THE DAUGHTER-IN-LAW. To 23 September.

Watford

THE DAUGHTER-IN-LAW
by D H Lawrence

Palace Theatre To 23 September 2006
Mon-Sat 7.45pm Mat Wed 2.30pm & Sat 3pm
Audio-described 23 Sept 3pm
Captioned 16 Sept 3pm
Runs 2hr 10min One interval

TICKETS: 01923 225671
www.watfordpalacetheatre.co.uk
Review: Timothy Ramsden 13 September

Glum sort of an evening, really.
There are good performances in Lawrence’s strong drama (his plays have the intensity, without the upfront loins, of his novels). But Watford’s revival is strangulated by its direction and design.

Director Kirstie Davis has let Jessica Curtis repeat the mistake made when they worked on The Beauty Queen of Leenane here. Both plays require a realistic surface (Lawrence’s is realistic through-and-through). Both place people with intense dislikes or desires in frustratingly close, claustrophobic proximity.

Yet both times Curtis has opened up the scene; there’s little point talking about Nottinghamshire miners’ poverty in 1912 when their homes have the spaciousness suggested in this Daughter-in-Law. Lack of defined doorways muffled the end of Leenane; here it forces awkward stylisation on actors with every arrival at the cottage of Mrs Gascoigne, or that of her son Luther and his aspiring wife.

Lawrence focuses on particular relationships, yet the set’s looming wheel from a mine-shaft’s winding-gear and spaces between tall sections of wall seems made for a social play in the manner of Galsworthy or Toller. And the actors are left in a comparative void. No wonder Joanna Brookes’ Mrs Purdy doesn’t build up much force as she works towards her bombshell news to Luther’s mother.

The dialect sits uncomfortably in some performances; care for accent often overrides rhythmic flexibility, leaving the actors sounding uncomfortable in speaking (as opposed to characters' discomfort with what, at times, they say).
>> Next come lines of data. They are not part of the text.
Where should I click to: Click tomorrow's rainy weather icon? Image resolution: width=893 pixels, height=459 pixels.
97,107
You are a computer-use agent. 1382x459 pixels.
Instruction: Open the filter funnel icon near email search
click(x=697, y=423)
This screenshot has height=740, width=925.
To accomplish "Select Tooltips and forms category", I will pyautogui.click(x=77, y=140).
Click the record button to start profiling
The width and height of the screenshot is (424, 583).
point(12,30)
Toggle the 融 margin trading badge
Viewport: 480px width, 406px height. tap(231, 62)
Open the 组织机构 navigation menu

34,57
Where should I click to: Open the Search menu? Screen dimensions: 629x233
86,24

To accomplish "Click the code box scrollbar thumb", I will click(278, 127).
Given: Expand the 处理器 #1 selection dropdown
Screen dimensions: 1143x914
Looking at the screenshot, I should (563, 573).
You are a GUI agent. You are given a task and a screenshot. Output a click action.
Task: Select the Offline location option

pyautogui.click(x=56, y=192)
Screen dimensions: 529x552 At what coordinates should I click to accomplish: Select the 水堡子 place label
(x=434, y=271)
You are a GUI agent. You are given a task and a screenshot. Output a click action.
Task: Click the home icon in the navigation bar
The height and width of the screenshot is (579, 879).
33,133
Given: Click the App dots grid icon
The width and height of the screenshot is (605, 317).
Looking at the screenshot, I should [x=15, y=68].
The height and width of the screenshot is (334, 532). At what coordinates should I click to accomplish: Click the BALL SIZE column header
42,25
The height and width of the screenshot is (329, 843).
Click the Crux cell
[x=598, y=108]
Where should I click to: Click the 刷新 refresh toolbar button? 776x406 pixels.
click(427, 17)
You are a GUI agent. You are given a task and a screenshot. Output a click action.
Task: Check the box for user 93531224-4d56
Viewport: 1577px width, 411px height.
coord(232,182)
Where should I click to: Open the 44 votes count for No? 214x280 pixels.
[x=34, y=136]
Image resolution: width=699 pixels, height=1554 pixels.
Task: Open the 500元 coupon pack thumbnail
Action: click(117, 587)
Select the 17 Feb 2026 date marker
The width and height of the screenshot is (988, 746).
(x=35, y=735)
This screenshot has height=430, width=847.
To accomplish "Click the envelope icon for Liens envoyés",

Positioning of characters suffers too; amid the space there are static groupings, while any moment set by furniture round the stage’s rim loses impact.

Lawrence examines how a dominating mother can stifle her son’s ability to feel affection for other women. Yet Gwyneth Powell’s Mrs Gascoigne is as reasonable, good-humoured a person as might be, given her circumstances. James Chalmers makes something of Luther’s purposeless young brother. But neither his nor Luther’s acts of violence have the right context to make greatest impact.

It’s left to Jack Sandle’s Luther and Charlotte Emmerson as his wife, the white-clad, strong-feeling Minnie, as she looks for a response from her husband, to push the evening beyond dour frigidity.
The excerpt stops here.